_WHAT THE TASK REQUIRES_
Update the data below by changing every "coordinates" to "position" and keeping everything else the same. Leave out the pictures.

_PROVIDED DATA_
^^^^^^^^^^^^^^^^
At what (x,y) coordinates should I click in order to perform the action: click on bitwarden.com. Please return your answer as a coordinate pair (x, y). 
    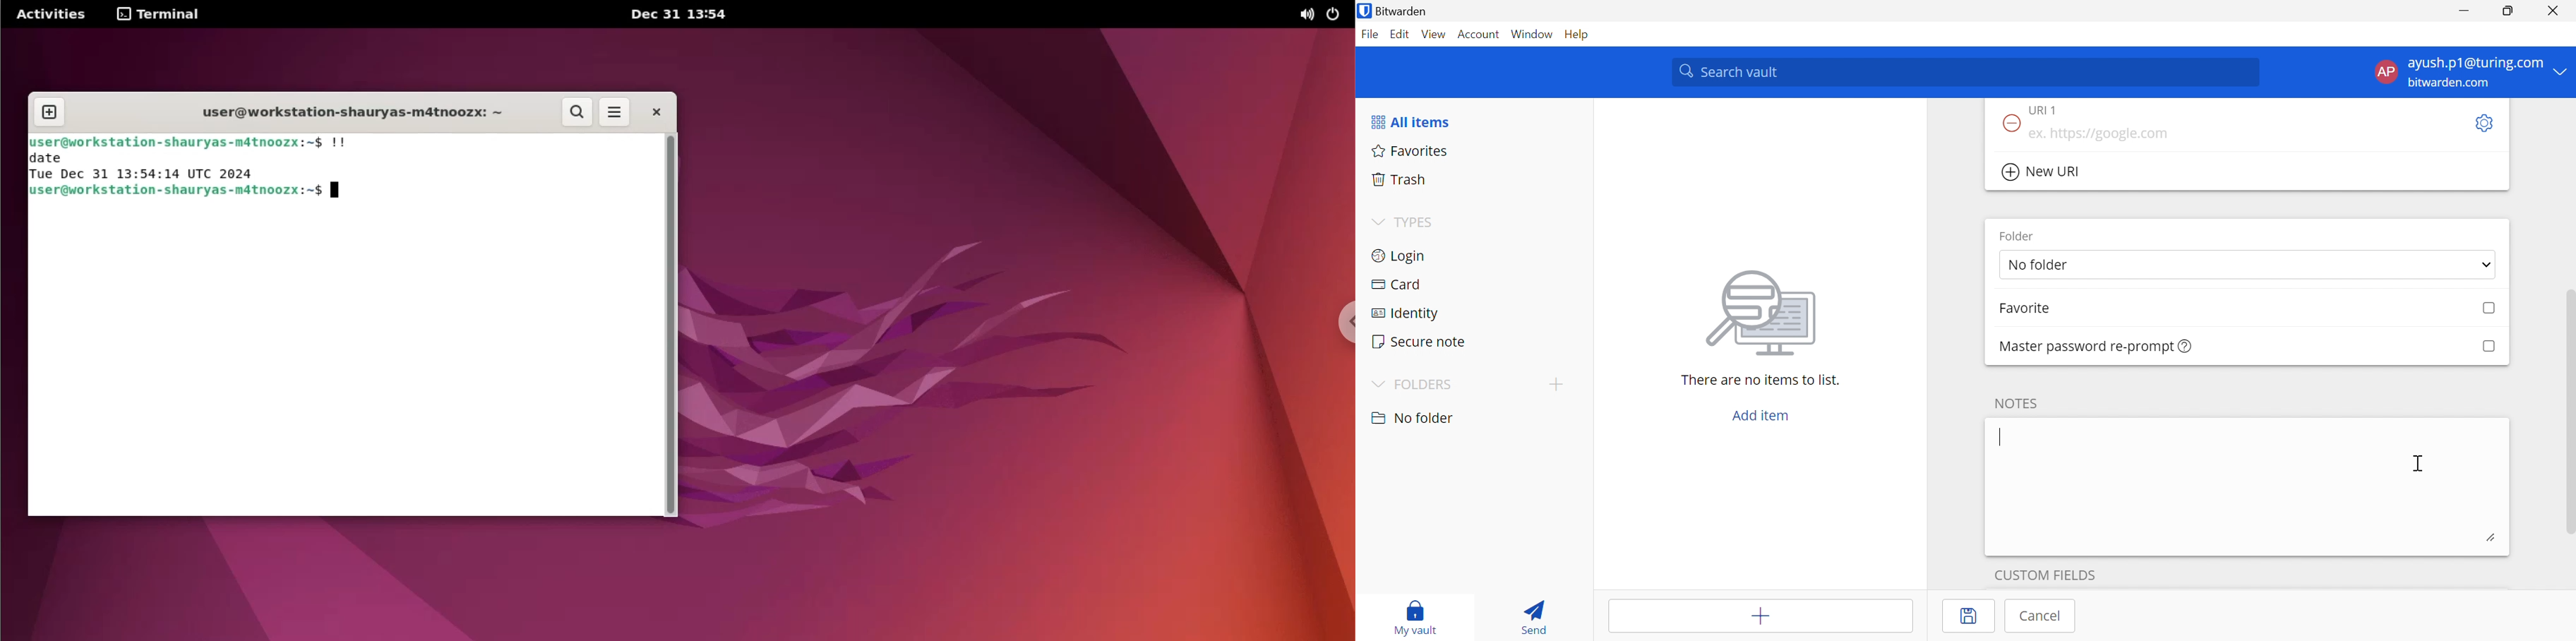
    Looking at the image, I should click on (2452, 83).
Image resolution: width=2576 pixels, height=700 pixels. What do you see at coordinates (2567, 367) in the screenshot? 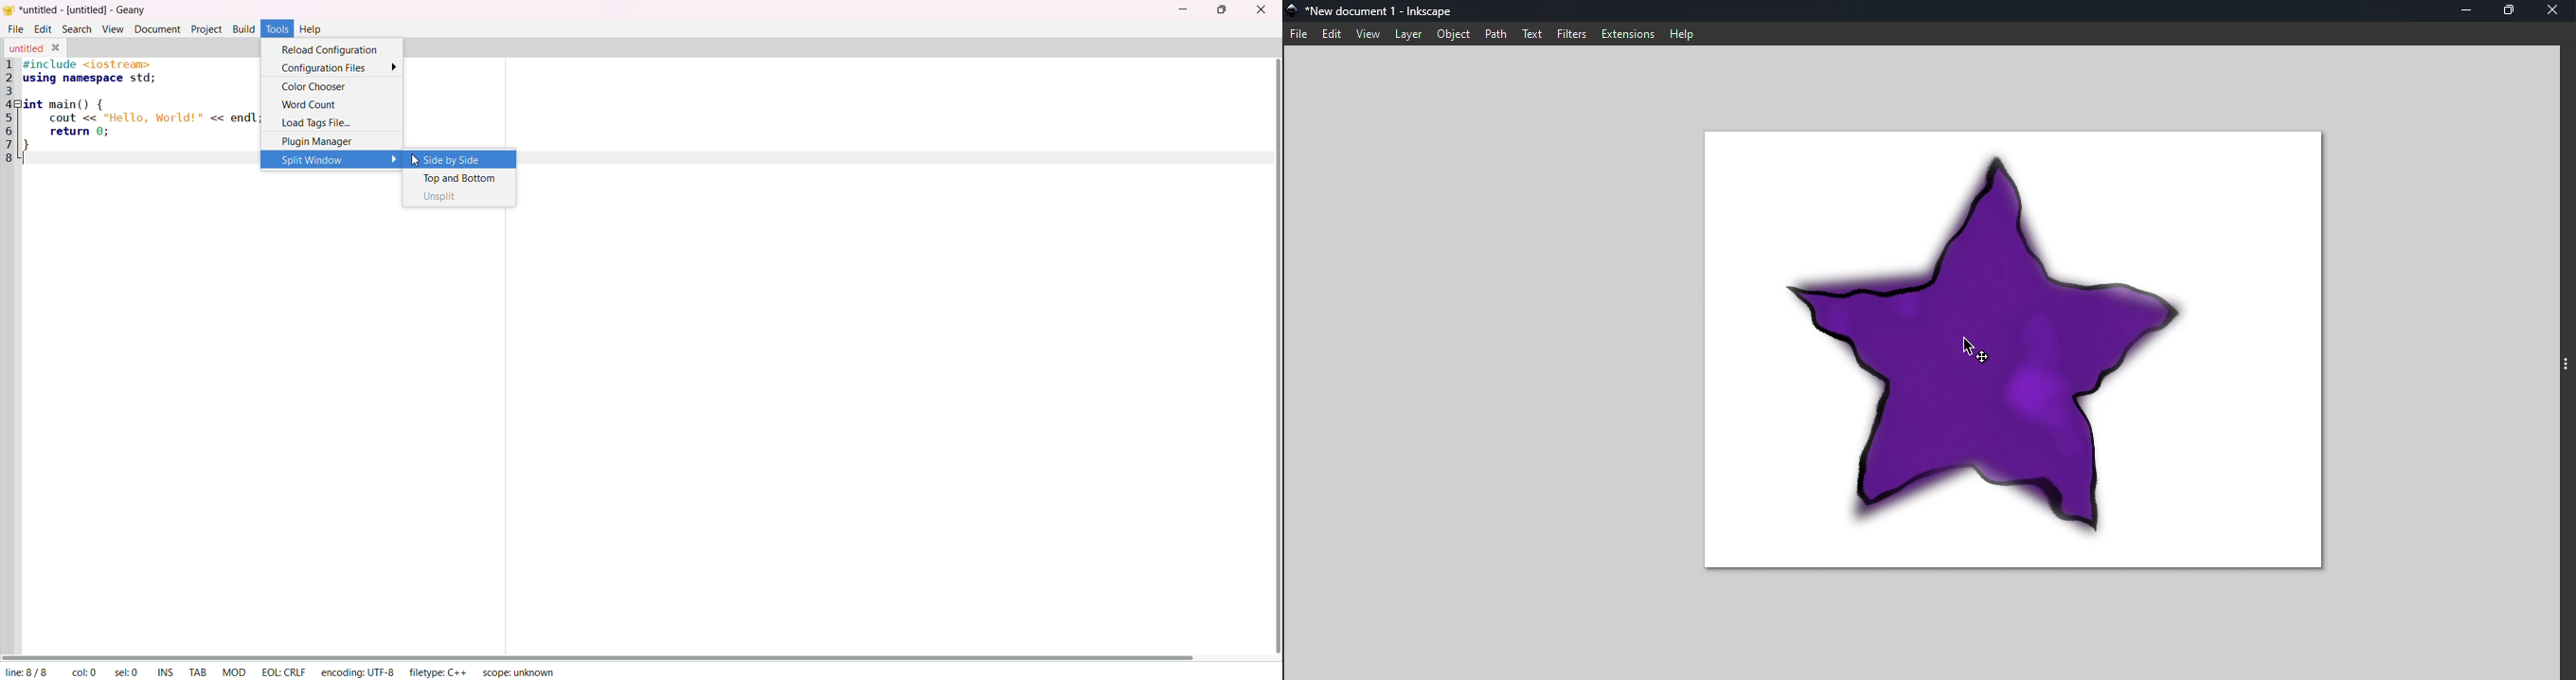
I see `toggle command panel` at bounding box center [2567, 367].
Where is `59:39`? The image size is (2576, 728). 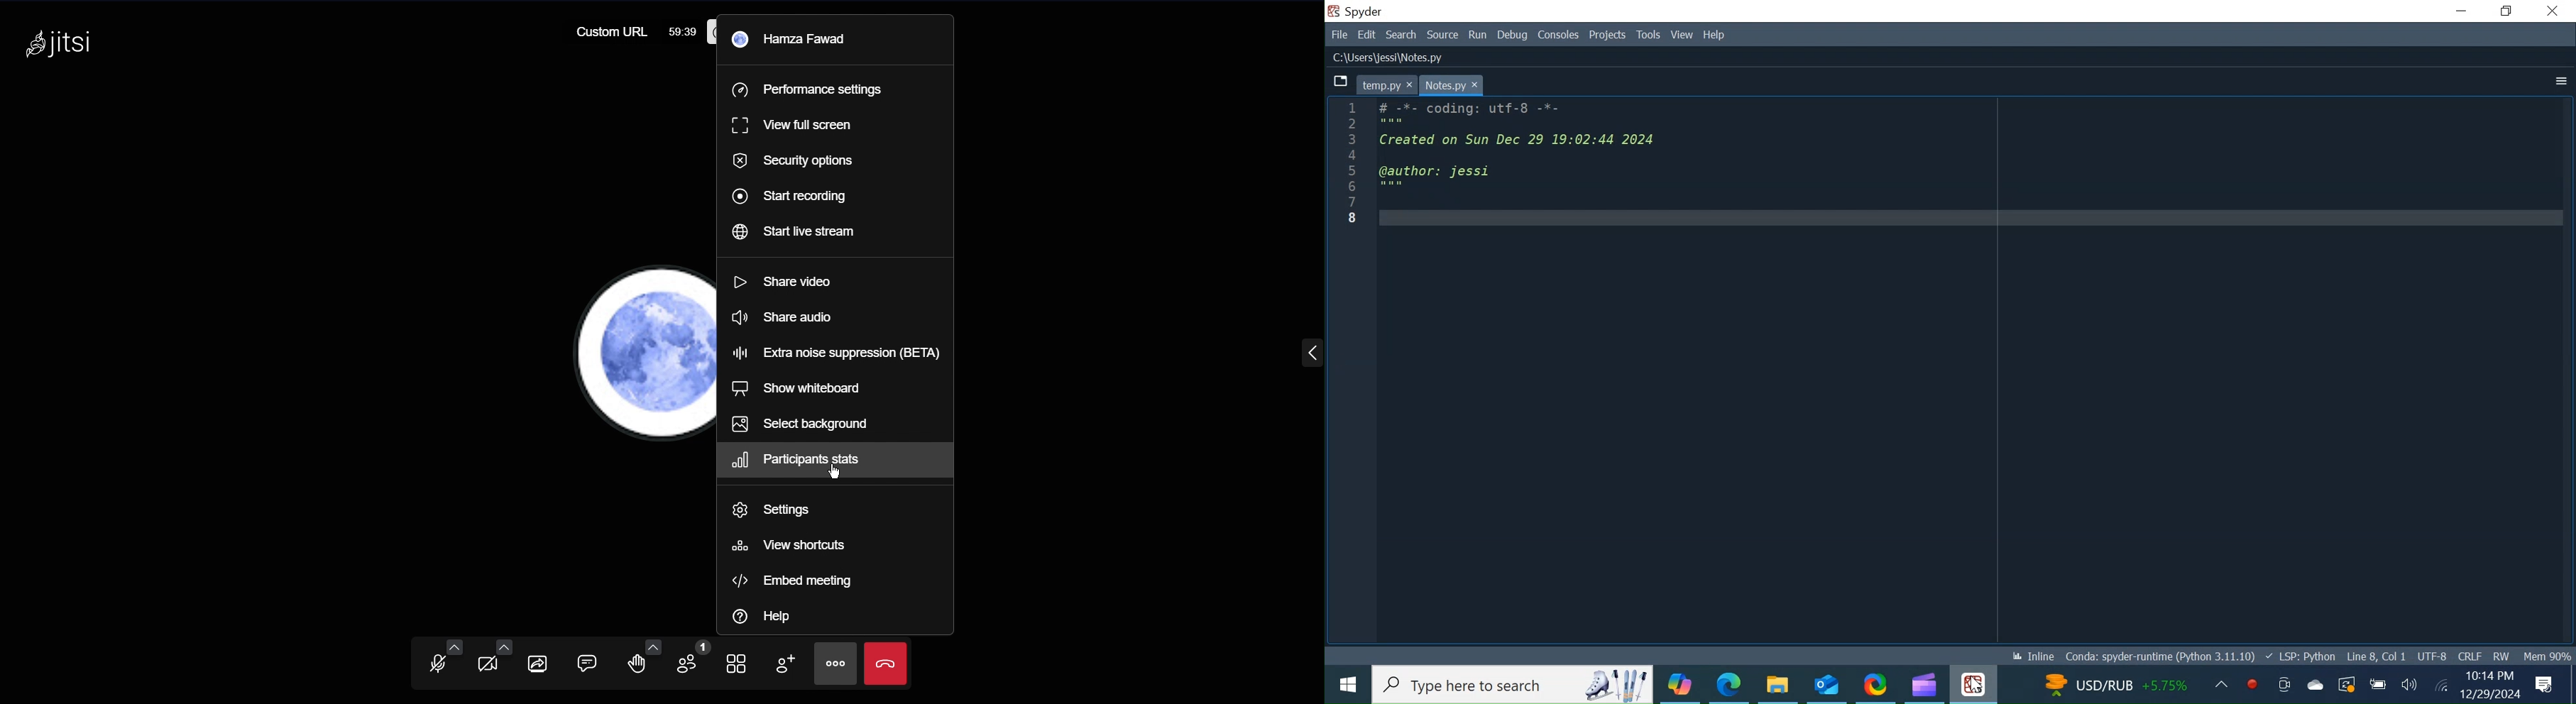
^^^^^^^^^^^^^^^^
_WRITTEN RESPONSE_
At what (x,y) position should I click in order to perform the action: click on bitwarden.com. Please return your answer as a coordinate pair (x, y). 
    Looking at the image, I should click on (2452, 83).
Image resolution: width=2576 pixels, height=700 pixels. What do you see at position (2567, 367) in the screenshot? 
I see `toggle command panel` at bounding box center [2567, 367].
Where is `59:39`? The image size is (2576, 728). 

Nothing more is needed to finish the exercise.